23. On being asked questions by the court, the witness said that the heaps of burnt leaves were about 1-2 meters away from the Godown.  With that one witness, the plaintiff closed its case contrary to the trial directions in which the plaintiff had hinted it would call all the three persons who had filed witness statements. Maybe that decision was informed by the development of having all the bundles admitted as exhibits by consent.

Evidence by the 1st defendant

24. Having filed two witness statements and had the documents filed produced as 1ST DF EXH D1, the 1st defendant called two witness, SAMUEL MAINA NGANGA and NICHOLAS WANJOI.  The evidence by the two sought to put up the defendants case that there was no valid policy and in the alternative that if there ever existed one then the same had an exception clause which entitled the 1st defendant to repudiate.  It was also contended that there was never an insurable interest vested upon the plaintiff in the goods.

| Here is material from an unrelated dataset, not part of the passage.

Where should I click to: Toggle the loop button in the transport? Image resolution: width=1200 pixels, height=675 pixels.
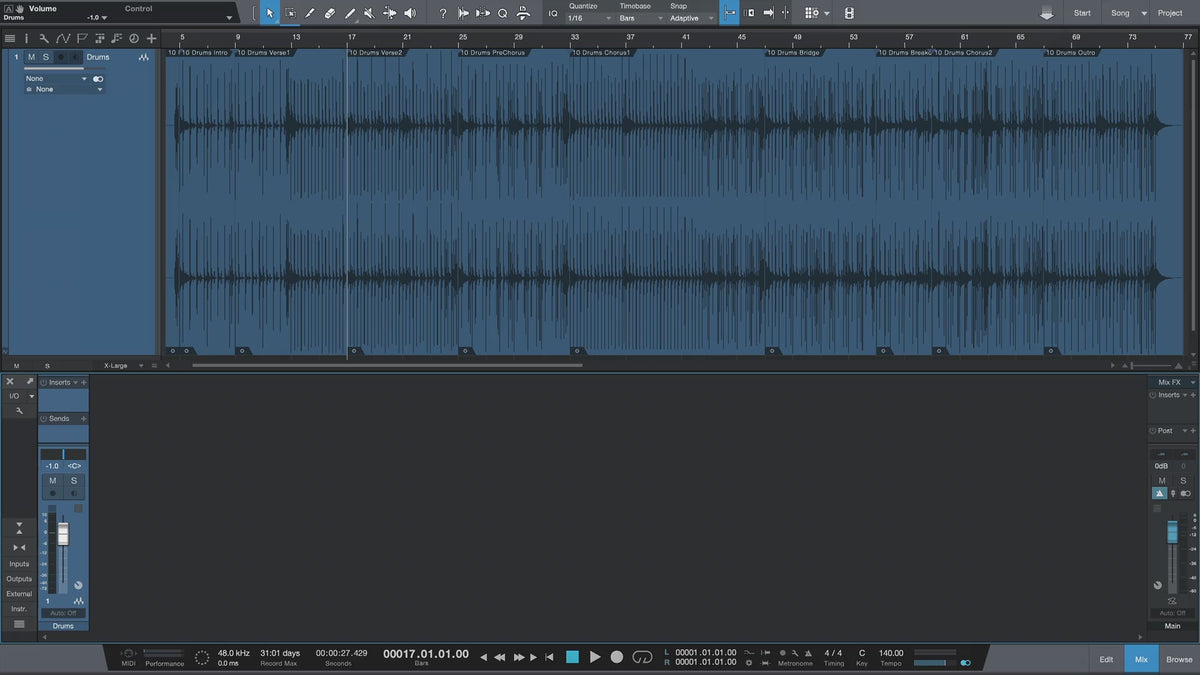click(642, 657)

25. For the DW 1, he adopted his witness statement dated 7/6/2018 as his evidence in chief.  In that statement the witness took the position that the 1st defendant was at all material time the insurer of the plaintiff.  He said the policy issued had a bush fire exclusion Clause which the 1st defendant lead invoked to avoid the policy.

26. In cross examination, the witness said that the plaintiff was indeed insured by the 1st defendant under a policy called fire and special perils, but that as a person, he played no role in issuing that policy, investigation over the loss or the decision to decline liability.  When shown the endorsement issued by the 1st defendant and exhibited at page 31 of the EXH P1 he said their standard policy terms of the policy were never captured in the endorsement issued.  He said the policy document was issued on 21/2/2002 after they knew that the incident had occurred and that as at the time the incident occurred the only document which had been issued to the plaintiff was the endorsement.  He confirmed the fact that the first investigations were Coast Accident whose report says they had received the original invoices, letter/note confirming transaction stating the items on sale and their prices.  He denied having asserted in his statement that any documents were not received and that lack of documents was not the basis for rejection of the policy and that the rejection was purely on account of bush fire.

27. He confirmed that an investigator not ask to adjust the loss has no mandate to attempt to adjust the loss.  He said that the two reports submitted by protectors said the cause of fire was electrical or unknown.

28. On further cross examination by the 2nd defendant advocate, the witness said that the brother; 2nd defendant was an agent of the plaintiff.  He confirmed that there was a valid cover to run from 27/12/2001 to 27/12/2002.  On re-examination he said that none of the experts was commissioned to adjust the loss and that none of them established the fire to have been caused by bush fire.

29.  DW 2 NICHOLAS WANJOHI was an employee of Cunningham Lindsey who visited the premises of loss and compiled the preliminary report at pages 9 to 20 of the EXH D1.  He said that on the date of inspection the reverse osmosis plant appeared intact and that he requested PW 1 to avail the documents of title to enable him confirm ownership, quality and value of the goods and that he found the opinion that the fire spread from the burning bushes.

30. On cross-examination the witness said he visited the site on either 14th or 15th and that his mandate was never to adjust the loss.

31. On his report he said he made two contradictory statements starting with a finding that the reverse osmosis plant had been damaged and concluding that it was intact.  He also found that due to construction of the store burning embers could not enter the store but that he did not make a conclusion on the cause of fire.  To him a policy could not be avoided in the absence of conclusive finding of the cause of loss.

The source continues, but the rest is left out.